▶ **EXERCISE**: Would you output the entries below only from the line containing "Given: Export the report using the Excel icon" through the line containing "Viewport: 1002px width, 822px height.", exactly as they stand and with both ends included?

▶ **PROVIDED MATERIAL**:
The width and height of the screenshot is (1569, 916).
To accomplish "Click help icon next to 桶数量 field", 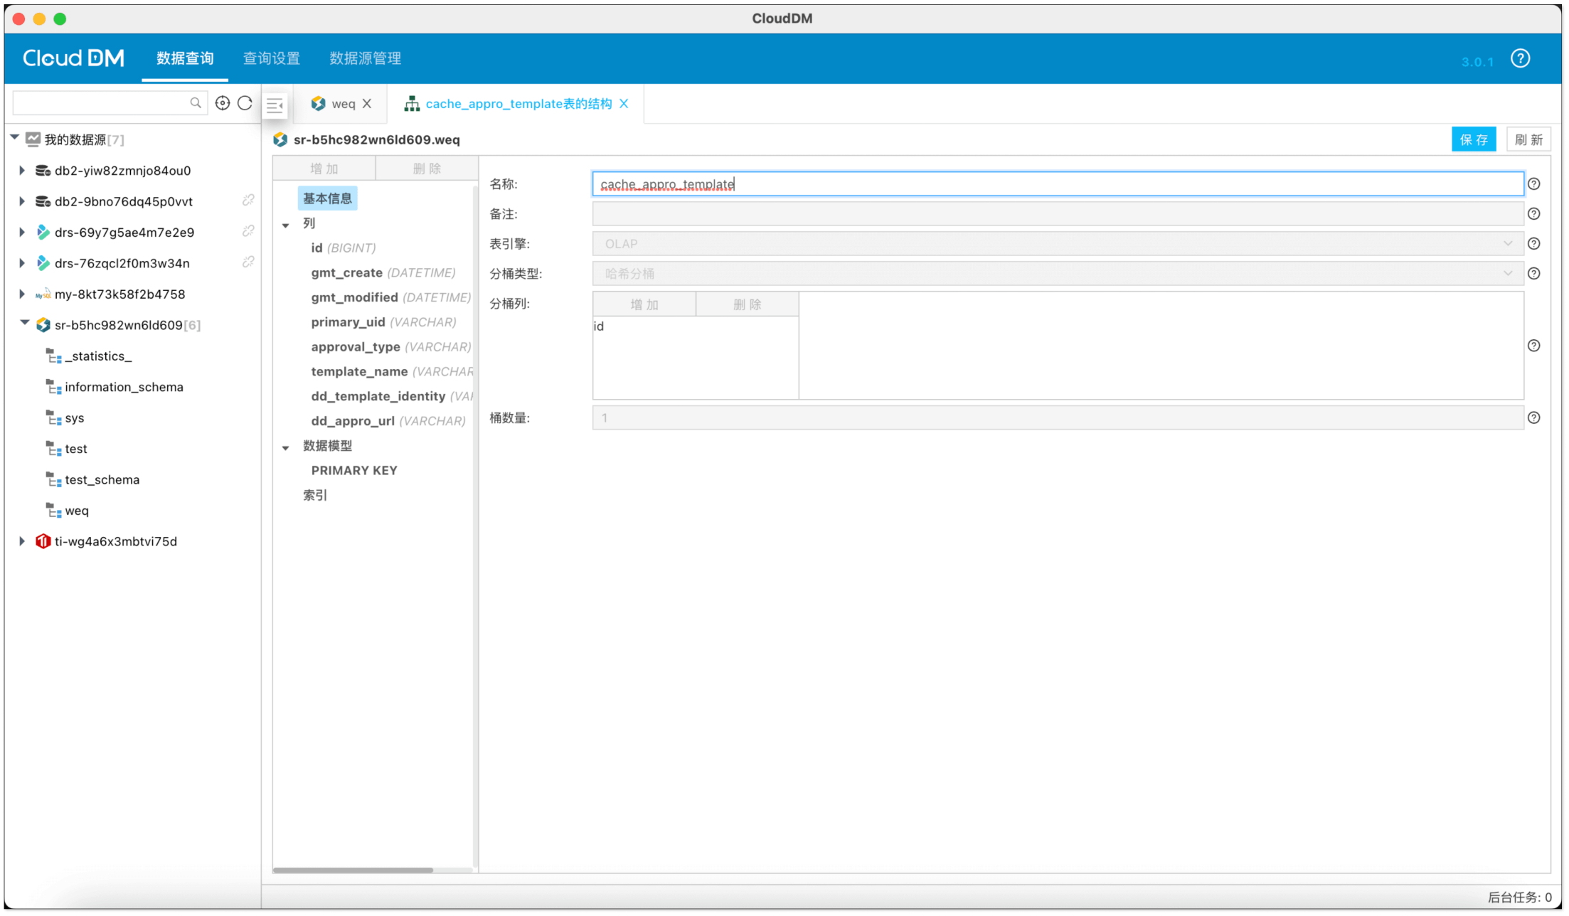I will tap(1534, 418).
---
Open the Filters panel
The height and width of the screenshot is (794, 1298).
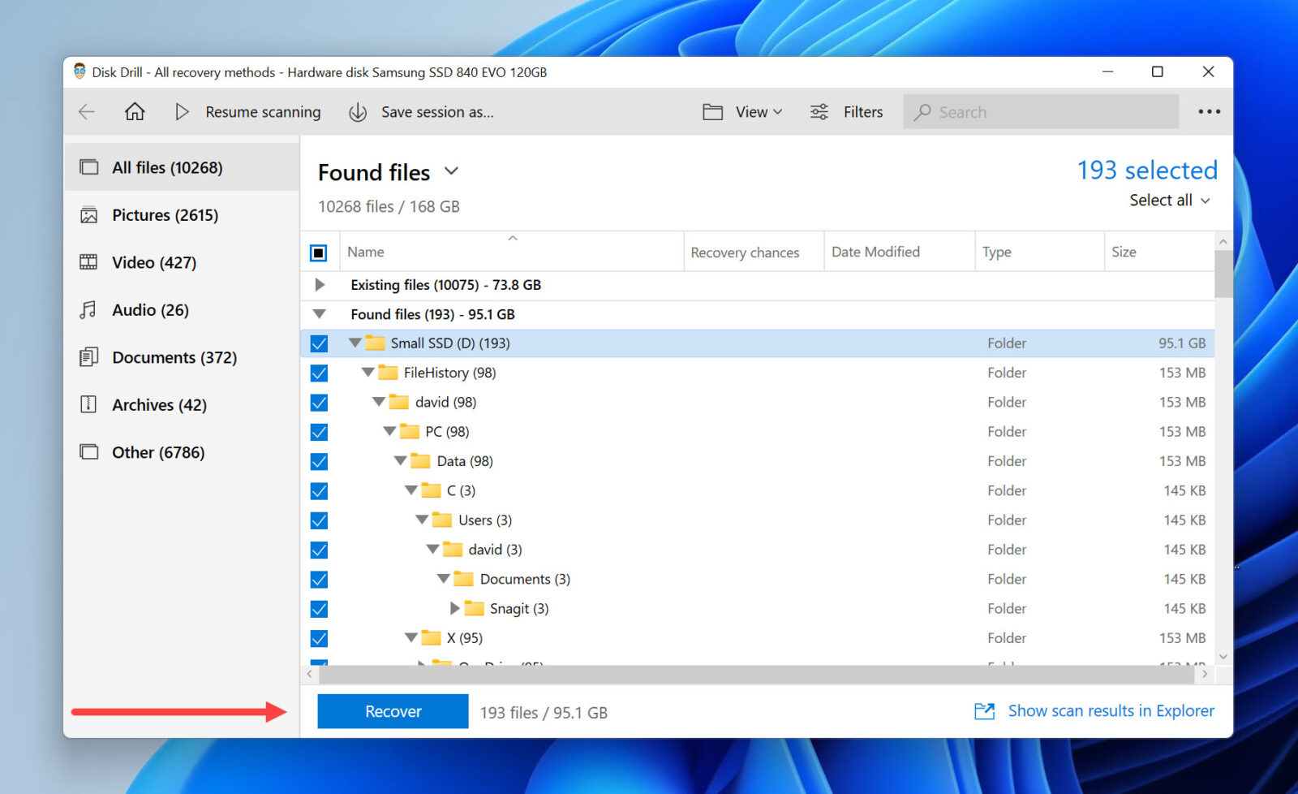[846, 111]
==
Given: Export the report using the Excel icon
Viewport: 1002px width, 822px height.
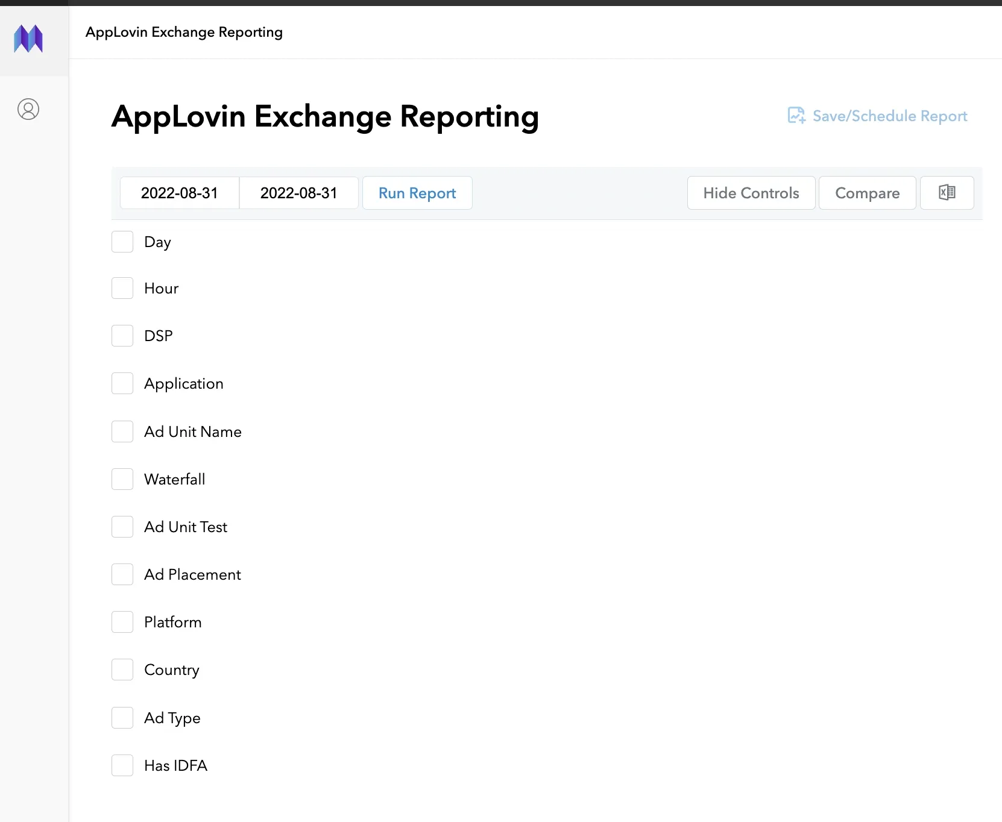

▶ **ANSWER BOX**:
Given: Export the report using the Excel icon
Viewport: 1002px width, 822px height.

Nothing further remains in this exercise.